Omit the pictures, please, and give each record below again exactly.

*GIVEN INFORMATION*

BEGIN

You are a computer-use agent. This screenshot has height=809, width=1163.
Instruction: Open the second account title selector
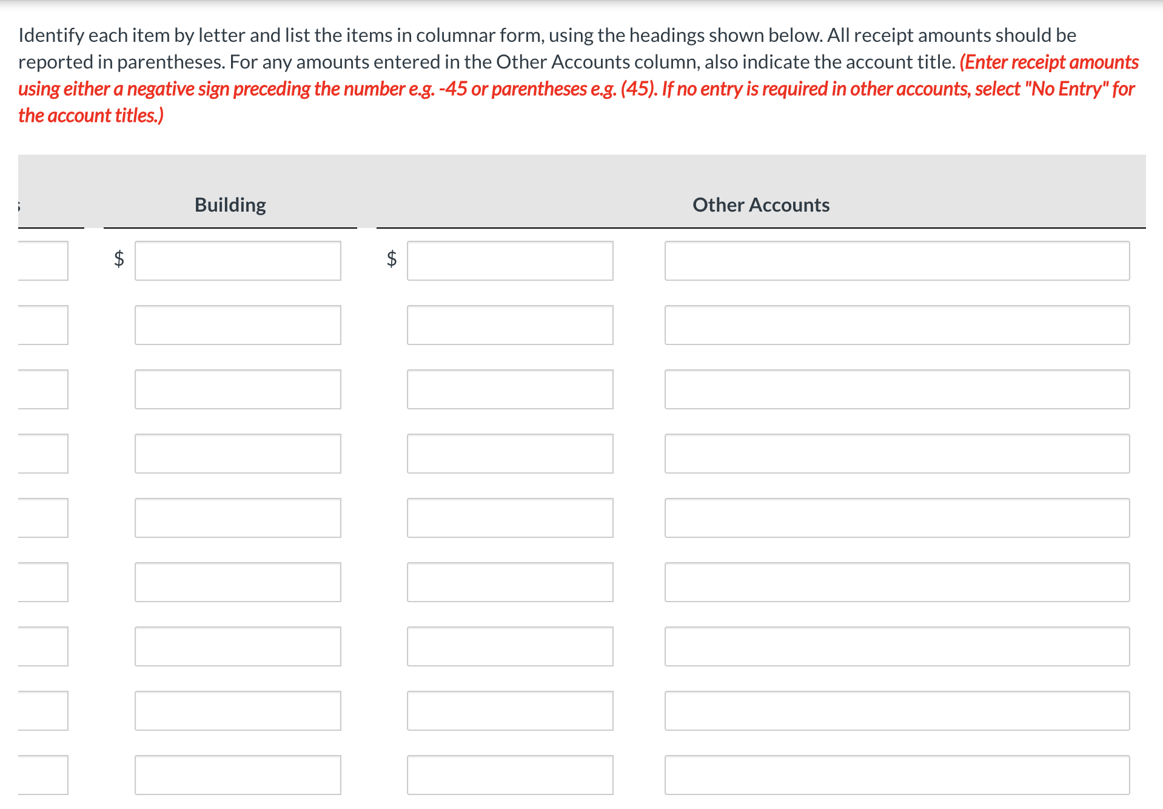[x=897, y=324]
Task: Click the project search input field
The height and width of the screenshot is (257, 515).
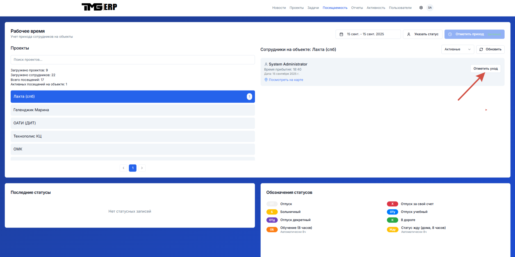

END

*OUTPUT*
You are a computer-use agent. This screenshot has height=809, width=1163.
Instruction: Open the second account title selector
[x=897, y=324]
Task: Click the project search input field
The height and width of the screenshot is (257, 515).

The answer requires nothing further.